23.04.2018   Mit welchen hochmodernen Technologien lassen sich Ausweisdokumente mit Sicherheitsmerkmalen versehen und dadurch fälschungssicher machen?

Diese Frage stand im Mittelpunkt des zweiten Security Printing Day der Heidelberger Druckmaschinen AG. Daran teil nahmen rund 120 Kunden des Unternehmens aus der ganzen Welt sowie Vertreter von Behörden wie dem Bundeskriminalamt. "Wenn Beamte Fälschungen erkennen wollen, dann müssen sie wissen, was technisch heute möglich ist und was nicht", erklärt dazu Joachim Hüber, Product Manager Security Printing Applications bei Heidelberg. In Workshops, Seminaren und direkt an einer speziell für den Sicherheitsdruck ausgelegten Sechsfarbenmaschine Heidelberg Speedmaster XL 75 erfuhren die Besucher die neuesten Trends und die aktuell besten Methoden. Für die Printmedien-Industrie ist der Sicherheitsdruck zwar nur eine Nische, aber unter diesen Vorzeichen eine mit gutem Potenzial und beachtlichen Wachstumsraten. Für das Aufbringen von Sicherheitsmerkmalen wie Hologrammen, Linien und Schriften oder Prägungen sind unterschiedlichste Kompetenzen verschiedenster Spezialisten gefragt. Die "Kompetenz Druck" ist nur eine davon.  Heidelberg als einer der weltweit führenden Anbieter von Systemen und Komponenten für den Sicherheitsdruck arbeitet daher traditionell sehr eng mit hochspezialisierten Partnerfirmen zusammen.
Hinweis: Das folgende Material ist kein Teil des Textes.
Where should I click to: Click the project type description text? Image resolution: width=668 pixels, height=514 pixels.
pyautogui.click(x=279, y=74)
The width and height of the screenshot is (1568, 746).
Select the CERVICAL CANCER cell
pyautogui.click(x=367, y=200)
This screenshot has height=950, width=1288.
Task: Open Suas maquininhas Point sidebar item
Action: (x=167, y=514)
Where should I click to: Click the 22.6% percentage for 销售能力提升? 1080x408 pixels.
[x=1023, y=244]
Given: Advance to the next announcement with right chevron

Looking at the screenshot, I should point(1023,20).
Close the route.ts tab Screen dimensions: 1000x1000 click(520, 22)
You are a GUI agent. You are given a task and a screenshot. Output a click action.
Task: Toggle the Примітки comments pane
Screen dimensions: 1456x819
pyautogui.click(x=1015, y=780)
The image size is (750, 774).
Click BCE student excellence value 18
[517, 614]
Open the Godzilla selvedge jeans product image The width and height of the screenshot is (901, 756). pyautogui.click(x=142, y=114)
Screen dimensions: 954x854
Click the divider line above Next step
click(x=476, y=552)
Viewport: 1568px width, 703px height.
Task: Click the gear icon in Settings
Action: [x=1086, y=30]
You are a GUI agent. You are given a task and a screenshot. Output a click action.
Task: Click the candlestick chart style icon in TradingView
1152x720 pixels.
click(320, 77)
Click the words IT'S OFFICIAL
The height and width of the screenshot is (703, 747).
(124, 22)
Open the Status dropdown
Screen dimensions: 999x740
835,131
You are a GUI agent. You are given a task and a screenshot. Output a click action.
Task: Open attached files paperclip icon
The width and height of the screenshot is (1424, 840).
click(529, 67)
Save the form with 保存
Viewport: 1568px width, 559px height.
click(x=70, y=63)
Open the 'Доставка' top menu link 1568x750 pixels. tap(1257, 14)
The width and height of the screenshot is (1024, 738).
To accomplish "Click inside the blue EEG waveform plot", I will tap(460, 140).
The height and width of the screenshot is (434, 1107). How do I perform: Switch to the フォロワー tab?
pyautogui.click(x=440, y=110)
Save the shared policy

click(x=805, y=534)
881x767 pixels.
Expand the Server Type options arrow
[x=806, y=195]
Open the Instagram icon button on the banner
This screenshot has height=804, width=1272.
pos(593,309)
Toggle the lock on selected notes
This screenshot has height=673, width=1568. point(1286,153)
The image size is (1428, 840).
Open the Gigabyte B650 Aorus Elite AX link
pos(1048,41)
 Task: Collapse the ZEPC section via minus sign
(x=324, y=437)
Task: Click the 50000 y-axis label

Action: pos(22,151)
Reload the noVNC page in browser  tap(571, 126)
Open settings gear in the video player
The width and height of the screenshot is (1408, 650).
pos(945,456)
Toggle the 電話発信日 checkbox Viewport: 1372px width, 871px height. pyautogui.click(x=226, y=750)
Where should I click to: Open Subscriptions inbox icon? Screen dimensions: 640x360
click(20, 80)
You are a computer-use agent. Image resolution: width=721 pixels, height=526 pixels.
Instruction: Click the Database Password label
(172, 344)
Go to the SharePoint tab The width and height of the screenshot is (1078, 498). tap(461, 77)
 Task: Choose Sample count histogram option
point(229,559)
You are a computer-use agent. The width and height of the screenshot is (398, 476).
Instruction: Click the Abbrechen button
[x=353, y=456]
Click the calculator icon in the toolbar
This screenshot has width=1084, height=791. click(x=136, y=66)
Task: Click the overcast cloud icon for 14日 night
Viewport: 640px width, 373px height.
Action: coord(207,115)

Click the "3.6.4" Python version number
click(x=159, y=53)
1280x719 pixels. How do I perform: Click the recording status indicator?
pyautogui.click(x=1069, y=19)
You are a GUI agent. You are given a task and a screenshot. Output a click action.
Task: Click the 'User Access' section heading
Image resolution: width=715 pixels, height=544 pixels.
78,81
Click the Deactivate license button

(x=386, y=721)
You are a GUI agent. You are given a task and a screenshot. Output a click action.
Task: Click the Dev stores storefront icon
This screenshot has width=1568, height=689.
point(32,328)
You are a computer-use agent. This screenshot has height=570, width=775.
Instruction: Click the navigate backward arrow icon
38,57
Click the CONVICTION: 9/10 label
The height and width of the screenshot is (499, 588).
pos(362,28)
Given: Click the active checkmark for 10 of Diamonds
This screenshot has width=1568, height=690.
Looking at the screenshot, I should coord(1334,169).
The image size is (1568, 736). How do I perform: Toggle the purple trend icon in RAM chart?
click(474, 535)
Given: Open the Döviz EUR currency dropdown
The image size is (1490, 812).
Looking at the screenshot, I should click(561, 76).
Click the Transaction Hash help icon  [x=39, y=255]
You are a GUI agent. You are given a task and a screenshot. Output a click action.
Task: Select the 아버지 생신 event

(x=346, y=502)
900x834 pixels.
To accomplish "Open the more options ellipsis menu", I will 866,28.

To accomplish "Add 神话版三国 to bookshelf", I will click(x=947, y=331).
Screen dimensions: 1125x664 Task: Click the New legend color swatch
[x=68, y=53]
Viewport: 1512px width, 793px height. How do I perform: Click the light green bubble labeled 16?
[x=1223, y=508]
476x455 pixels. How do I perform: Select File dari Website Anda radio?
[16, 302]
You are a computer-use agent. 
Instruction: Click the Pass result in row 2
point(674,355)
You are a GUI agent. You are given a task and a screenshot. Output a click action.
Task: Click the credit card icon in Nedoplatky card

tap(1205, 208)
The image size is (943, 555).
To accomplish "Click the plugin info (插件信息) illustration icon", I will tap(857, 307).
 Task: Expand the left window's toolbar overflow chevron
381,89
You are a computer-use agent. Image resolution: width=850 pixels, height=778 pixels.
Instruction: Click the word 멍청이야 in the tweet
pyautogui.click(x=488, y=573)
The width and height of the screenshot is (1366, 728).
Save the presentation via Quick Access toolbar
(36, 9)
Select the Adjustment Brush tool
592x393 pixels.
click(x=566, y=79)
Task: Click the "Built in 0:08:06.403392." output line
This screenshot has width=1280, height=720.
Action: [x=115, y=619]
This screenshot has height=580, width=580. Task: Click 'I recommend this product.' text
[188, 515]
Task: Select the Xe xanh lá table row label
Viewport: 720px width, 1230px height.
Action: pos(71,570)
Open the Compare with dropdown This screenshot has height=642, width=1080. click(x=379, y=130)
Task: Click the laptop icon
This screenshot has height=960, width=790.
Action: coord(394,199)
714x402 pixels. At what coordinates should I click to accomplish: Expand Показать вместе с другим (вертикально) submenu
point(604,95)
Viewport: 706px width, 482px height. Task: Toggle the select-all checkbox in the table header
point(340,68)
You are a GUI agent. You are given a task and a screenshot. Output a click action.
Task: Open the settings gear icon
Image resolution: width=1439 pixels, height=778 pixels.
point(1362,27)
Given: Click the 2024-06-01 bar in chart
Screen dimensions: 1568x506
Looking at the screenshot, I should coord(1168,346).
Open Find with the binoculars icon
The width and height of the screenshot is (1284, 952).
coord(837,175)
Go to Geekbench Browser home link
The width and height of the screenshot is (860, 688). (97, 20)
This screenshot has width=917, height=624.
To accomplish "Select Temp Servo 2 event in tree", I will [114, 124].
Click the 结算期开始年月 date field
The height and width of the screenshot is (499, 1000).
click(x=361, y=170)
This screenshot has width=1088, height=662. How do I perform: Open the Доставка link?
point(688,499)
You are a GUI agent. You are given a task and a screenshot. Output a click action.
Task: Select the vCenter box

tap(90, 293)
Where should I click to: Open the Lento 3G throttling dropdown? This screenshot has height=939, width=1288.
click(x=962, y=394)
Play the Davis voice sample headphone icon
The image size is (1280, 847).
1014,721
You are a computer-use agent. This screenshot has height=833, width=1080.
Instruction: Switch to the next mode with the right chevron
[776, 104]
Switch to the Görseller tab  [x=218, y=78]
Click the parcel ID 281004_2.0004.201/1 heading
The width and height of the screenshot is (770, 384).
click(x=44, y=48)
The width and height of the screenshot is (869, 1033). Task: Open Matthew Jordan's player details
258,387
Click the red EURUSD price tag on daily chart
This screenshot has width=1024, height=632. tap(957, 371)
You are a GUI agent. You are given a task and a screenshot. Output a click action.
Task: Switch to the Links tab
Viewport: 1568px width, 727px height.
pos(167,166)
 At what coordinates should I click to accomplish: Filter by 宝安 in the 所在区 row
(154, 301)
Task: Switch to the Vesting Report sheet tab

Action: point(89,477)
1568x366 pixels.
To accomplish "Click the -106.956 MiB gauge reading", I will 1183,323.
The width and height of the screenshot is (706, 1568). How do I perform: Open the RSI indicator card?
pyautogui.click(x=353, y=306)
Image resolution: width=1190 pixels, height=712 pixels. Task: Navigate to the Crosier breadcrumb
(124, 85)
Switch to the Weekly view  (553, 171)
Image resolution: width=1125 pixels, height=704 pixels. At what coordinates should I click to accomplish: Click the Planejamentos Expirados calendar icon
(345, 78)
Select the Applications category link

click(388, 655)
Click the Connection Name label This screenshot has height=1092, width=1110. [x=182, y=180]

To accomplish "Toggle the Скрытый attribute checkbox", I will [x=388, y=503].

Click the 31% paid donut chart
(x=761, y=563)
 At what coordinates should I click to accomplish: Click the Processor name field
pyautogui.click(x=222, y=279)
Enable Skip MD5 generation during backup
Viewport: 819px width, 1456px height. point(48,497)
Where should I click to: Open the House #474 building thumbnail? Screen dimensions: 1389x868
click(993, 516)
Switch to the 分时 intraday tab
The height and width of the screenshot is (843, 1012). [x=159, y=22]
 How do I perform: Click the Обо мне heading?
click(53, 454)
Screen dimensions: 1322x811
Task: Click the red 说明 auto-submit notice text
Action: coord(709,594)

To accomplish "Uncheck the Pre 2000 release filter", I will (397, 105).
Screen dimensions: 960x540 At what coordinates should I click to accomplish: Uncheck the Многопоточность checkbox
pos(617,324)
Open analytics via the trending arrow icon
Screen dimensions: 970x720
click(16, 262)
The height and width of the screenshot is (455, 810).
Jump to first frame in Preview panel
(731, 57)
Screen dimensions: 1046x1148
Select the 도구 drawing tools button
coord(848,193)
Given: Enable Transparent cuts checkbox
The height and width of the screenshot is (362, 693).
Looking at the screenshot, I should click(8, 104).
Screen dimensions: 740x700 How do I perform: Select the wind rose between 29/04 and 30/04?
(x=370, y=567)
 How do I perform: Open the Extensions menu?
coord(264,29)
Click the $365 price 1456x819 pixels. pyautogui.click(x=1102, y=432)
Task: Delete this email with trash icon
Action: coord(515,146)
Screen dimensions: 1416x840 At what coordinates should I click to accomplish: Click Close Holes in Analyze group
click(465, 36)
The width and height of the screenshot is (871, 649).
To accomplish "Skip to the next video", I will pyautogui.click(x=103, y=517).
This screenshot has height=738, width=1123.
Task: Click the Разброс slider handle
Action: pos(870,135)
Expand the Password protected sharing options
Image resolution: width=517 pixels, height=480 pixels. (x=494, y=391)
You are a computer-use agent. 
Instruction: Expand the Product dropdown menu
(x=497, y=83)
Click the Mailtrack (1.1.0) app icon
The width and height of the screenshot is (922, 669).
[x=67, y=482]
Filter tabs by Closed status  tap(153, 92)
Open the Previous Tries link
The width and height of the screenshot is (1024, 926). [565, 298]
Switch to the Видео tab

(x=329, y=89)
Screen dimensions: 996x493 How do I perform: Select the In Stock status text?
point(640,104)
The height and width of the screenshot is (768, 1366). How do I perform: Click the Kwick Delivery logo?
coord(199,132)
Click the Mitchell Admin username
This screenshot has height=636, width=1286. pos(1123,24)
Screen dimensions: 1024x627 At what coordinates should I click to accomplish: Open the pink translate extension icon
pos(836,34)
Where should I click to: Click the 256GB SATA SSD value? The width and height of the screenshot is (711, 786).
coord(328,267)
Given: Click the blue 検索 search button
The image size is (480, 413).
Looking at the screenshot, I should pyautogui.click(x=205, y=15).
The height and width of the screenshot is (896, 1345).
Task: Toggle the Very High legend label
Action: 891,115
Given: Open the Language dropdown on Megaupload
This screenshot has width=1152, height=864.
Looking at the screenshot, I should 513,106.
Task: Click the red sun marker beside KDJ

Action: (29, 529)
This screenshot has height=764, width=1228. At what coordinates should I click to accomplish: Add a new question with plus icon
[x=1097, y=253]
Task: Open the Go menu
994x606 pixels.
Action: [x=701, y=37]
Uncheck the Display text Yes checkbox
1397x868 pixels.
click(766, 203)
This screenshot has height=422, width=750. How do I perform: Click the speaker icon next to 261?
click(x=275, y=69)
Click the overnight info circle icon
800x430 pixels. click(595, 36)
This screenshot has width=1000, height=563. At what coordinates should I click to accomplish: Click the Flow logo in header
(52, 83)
Rund ein Dutzend von ihnen war in den Security Printing Day mit eigenen Präsentationen eingebunden. Nicht nur die Technologien selbst, auch die Fälscher würden immer besser, stellte Produktmanager Joachim Hüber fest. "Deswegen müssen wir und unsere Partner mit unseren Ideen, Kompetenzen, Technologien und Lösungen der anderen Seite immer einen Schritt voraus sein."